By Jon Sindreu

Global stocks drifted into slight losses Wednesday, but renewed declines in bond prices suggest that risk appetite is still holding up after Donald Trump's victory in last week's U.S. election.

Futures on the S&P 500 were down 0.4% during European afternoon trading, indicating that the index, which is close to record highs, could open at a small loss. On Tuesday, the Dow Jones Industrial Average closed at an all-time high for the fourth day in a row.

In Europe, the Stoxx Europe 600 reversed morning gains and fell about 0.6%, as banks retraced some of last week's rally. The financial sector did boost Asian stock markets, however, with the Japanese Nikkei 225 closing 1.1% higher.

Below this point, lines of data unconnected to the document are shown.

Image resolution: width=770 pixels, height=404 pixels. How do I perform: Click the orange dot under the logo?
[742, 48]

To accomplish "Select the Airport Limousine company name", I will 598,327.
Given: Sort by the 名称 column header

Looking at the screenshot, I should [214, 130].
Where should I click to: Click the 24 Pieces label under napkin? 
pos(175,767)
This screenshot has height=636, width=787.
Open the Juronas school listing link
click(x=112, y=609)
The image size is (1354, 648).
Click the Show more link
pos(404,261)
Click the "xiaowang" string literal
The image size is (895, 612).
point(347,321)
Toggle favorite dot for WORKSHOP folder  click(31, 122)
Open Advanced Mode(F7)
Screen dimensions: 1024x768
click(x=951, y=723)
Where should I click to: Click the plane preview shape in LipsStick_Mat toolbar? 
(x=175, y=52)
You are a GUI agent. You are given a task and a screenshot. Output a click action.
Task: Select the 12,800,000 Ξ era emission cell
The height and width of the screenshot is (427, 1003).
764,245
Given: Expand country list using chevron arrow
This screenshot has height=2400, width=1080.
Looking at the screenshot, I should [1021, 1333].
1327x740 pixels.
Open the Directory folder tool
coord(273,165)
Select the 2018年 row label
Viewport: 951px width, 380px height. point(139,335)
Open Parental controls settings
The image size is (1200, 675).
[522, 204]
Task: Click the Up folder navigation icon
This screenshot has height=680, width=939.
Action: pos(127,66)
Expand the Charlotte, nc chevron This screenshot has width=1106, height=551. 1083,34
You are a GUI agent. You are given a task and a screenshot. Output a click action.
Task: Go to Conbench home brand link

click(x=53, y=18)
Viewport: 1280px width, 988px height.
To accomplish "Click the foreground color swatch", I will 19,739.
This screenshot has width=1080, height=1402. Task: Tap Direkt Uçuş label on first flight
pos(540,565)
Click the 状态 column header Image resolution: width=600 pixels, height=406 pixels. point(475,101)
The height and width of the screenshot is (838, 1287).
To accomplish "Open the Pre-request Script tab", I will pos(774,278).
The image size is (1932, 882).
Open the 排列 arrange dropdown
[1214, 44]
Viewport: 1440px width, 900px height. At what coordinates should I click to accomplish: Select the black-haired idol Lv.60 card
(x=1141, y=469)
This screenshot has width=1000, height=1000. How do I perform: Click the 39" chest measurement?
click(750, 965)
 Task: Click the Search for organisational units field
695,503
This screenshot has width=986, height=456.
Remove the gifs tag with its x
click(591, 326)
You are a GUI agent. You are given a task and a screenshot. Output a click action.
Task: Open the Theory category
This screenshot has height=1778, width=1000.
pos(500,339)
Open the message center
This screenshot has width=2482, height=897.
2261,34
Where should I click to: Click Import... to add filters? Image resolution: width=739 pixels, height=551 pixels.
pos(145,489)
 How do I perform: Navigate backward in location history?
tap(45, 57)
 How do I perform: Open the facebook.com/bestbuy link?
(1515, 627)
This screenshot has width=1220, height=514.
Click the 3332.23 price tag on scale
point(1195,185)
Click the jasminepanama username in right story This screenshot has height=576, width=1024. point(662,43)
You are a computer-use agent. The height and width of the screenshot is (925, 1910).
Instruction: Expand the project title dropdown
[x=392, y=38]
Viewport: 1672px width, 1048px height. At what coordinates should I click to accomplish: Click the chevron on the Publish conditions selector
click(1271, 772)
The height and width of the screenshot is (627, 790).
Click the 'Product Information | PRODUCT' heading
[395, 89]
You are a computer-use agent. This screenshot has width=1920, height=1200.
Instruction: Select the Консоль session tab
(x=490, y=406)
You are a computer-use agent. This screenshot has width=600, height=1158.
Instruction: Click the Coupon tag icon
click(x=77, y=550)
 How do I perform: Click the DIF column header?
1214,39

Nevertheless, bond prices continued to fall after a brief respite Tuesday. The 10-year Treasury yield edged up to 2.269%. Yields on German and U.K. 10-year debt, which move opposite to prices, rose to 0.327% and 1.411%, respectively.

The bond selloff is a telltale sign that financial markets may still be broadly positive about risky assets, continuing the course they charted after the U.S. presidential election last week. The expectation that inflation will pick up under a Trump administration has hurt bonds, because it means central banks may need to start reversing years of ultraloose policies, which have been a boon for fixed income.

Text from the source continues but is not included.